[Given task]
Starting at the line that contains "Click the AI Visibility gauge chart" and ending after the line that contains "Tap the magnifying glass next to the clock", rewrite those lines of the records with "gear" swapped for "cog" and everything else left as it is.

[Records provided]
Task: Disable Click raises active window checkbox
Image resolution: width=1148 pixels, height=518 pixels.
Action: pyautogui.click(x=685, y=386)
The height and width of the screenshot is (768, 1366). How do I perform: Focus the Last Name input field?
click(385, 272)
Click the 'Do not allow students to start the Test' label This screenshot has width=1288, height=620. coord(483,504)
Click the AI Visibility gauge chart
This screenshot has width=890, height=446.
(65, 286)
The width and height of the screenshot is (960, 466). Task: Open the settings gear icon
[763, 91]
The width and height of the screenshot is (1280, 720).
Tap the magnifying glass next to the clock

--

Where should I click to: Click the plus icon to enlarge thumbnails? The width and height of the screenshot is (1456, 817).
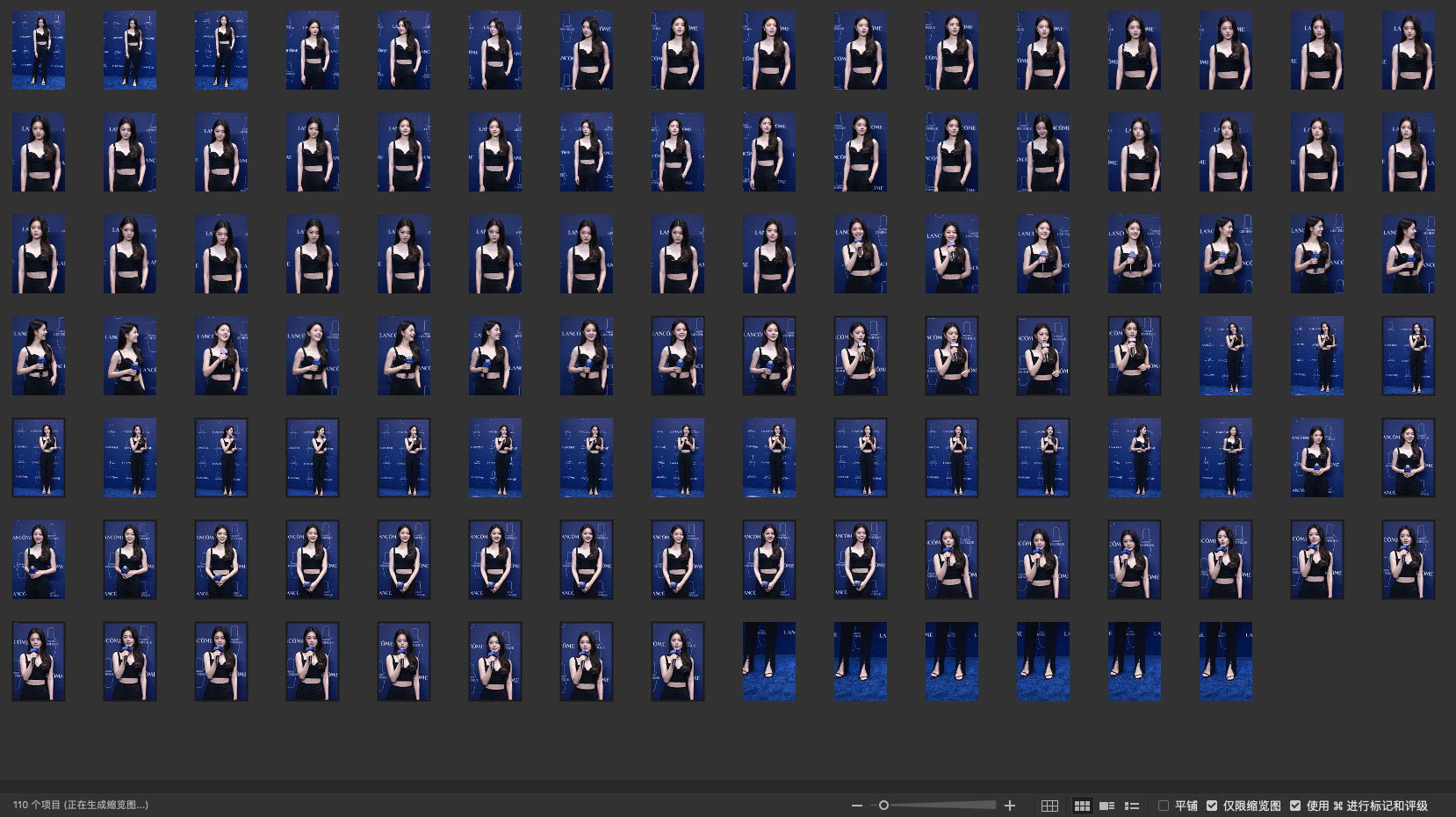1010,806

[Output of the exercise]
Click the AI Visibility gauge chart
This screenshot has width=890, height=446.
(65, 286)
The width and height of the screenshot is (960, 466). Task: Open the settings cog icon
[763, 91]
The width and height of the screenshot is (1280, 720).
Tap the magnifying glass next to the clock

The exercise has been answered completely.